> [How to complete this task]: Below are the records. State how many of their lines contain "will", with nothing else.

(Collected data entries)
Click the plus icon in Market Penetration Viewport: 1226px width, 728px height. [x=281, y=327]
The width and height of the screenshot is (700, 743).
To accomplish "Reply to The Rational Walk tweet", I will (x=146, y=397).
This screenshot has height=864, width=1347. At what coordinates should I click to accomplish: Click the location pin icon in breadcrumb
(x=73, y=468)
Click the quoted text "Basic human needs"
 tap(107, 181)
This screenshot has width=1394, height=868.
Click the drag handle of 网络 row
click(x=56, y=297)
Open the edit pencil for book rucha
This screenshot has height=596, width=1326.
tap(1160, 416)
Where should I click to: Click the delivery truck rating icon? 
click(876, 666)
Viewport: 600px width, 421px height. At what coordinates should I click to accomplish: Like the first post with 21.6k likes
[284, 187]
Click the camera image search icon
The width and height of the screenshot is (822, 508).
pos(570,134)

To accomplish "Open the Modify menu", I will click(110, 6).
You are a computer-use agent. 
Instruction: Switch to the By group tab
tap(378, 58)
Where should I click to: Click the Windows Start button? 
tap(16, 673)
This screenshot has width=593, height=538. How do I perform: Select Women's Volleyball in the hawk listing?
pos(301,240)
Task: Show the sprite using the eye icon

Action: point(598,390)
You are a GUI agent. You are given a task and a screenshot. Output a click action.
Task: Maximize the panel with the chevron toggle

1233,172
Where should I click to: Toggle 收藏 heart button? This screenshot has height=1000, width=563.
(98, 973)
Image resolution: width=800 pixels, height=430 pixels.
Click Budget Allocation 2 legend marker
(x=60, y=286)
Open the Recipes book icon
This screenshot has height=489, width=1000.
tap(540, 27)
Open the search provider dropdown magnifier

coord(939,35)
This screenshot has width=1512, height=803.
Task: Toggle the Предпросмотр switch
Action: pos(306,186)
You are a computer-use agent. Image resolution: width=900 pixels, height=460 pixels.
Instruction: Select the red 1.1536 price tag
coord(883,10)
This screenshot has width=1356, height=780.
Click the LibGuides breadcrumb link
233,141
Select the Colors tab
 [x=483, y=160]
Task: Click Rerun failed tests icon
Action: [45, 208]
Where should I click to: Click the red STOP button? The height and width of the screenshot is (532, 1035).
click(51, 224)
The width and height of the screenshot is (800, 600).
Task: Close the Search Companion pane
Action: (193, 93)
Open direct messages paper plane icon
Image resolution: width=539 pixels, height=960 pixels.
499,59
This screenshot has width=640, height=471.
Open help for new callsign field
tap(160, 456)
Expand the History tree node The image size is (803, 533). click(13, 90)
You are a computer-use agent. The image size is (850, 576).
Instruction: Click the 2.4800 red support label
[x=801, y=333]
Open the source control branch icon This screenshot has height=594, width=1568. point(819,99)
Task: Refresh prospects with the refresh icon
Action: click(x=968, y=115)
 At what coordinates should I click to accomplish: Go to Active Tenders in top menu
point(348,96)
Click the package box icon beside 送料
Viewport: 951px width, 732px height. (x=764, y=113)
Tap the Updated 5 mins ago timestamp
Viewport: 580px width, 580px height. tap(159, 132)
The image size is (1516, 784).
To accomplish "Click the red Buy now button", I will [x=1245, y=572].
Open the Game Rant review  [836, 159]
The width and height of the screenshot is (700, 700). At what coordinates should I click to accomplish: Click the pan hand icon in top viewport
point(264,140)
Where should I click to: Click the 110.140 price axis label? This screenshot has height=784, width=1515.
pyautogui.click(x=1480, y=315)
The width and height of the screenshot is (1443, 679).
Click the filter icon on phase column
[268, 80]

> [Answer to the exercise]: 3